For my model, the total loss function is of the form
L = c1*L1 + c2*L2 + c3*L3 + .. where c1, c2, c3, … are to be trainable coefficients of a loss function and L1, L2, L3,… are individual loss function terms.
Since these coefficient parameters are outside my model trainable weights, how can I train these coefficients so as to minimize the loss function L?
Thank you in advance.
As you observe the coefficients aren’t part of the training, and for good reason: if your losses are all positive, 0 coefficients would give you zero L, and you could even move them to negative and then you would improve L if the L1 … increase.
This is why, indeed, the coefficients are not and cannot be part of the optimization of L itself and so are what is termed a hyper-parameter (as opposed to normal, trainable parameters), similar to learning rate etc.
Now what is commonly done is to take some validation metric (e.g. accuracy for classification) and then try to find c1, … that lead to good results in that metric. Various approaches exist from manual search to randomly varying them to “learning to learn” approaches to Bayesian optimization schemes.
Randomly varying them becomes an extremely difficult task when the coefficients are in the decimal numbers. Isn’t there a way to derive the coefficients so that there is at least one non-zero coefficient for min loss function?
I don’t think there is a much better approach than treating them as hyper-parameters, at least not in this generality. In particular you won’t get around having some other metric of “was this a good pick”. You’re not required to vary them randomly, using intuition also works many times.
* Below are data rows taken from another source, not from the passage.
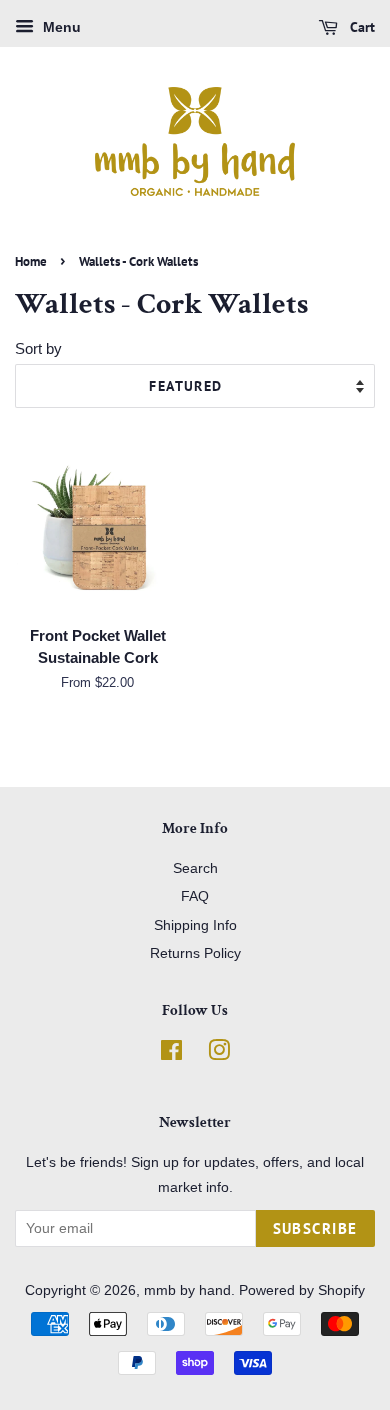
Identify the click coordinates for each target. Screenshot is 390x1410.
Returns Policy (195, 953)
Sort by (38, 348)
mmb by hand (187, 1290)
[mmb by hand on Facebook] (171, 1054)
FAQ (195, 896)
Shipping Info (195, 925)
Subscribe (316, 1228)
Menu (60, 27)
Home (31, 261)
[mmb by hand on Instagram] (219, 1054)
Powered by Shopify (302, 1290)
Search (195, 868)
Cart (360, 27)
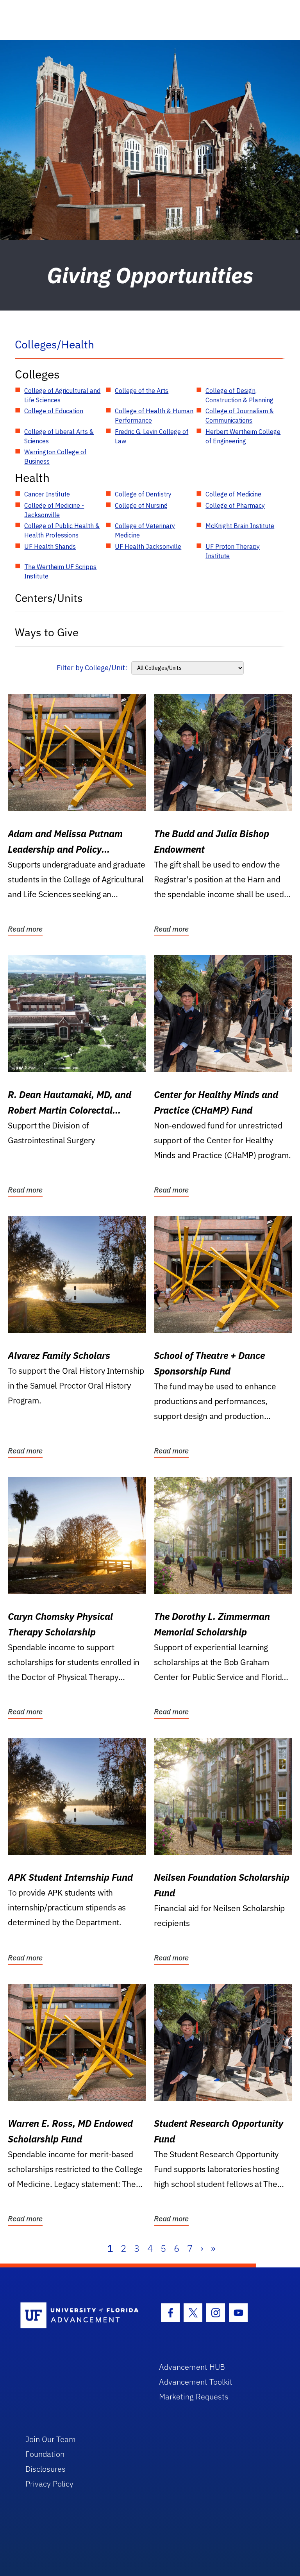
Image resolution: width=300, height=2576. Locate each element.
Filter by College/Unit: (92, 667)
When you get to specific losses that have specific interpretations, things may improve (e.g. there might be probabilistic interpretatons or you in very specific cases it may be useful to try to achieve similar orders of magnitude in the loss contributions).
Is there any way to solve this problem?
I need to define a loss
L=c1*L1 + c2*L2 where c1 and c2 are trainable coefficients. How can I define them in a parameter mode?
As mentioned in the question " Since these coefficient parameters are outside my model trainable weights, how can I train these coefficients so as to minimize the loss function L ?", is there any way?
Thank you in advance.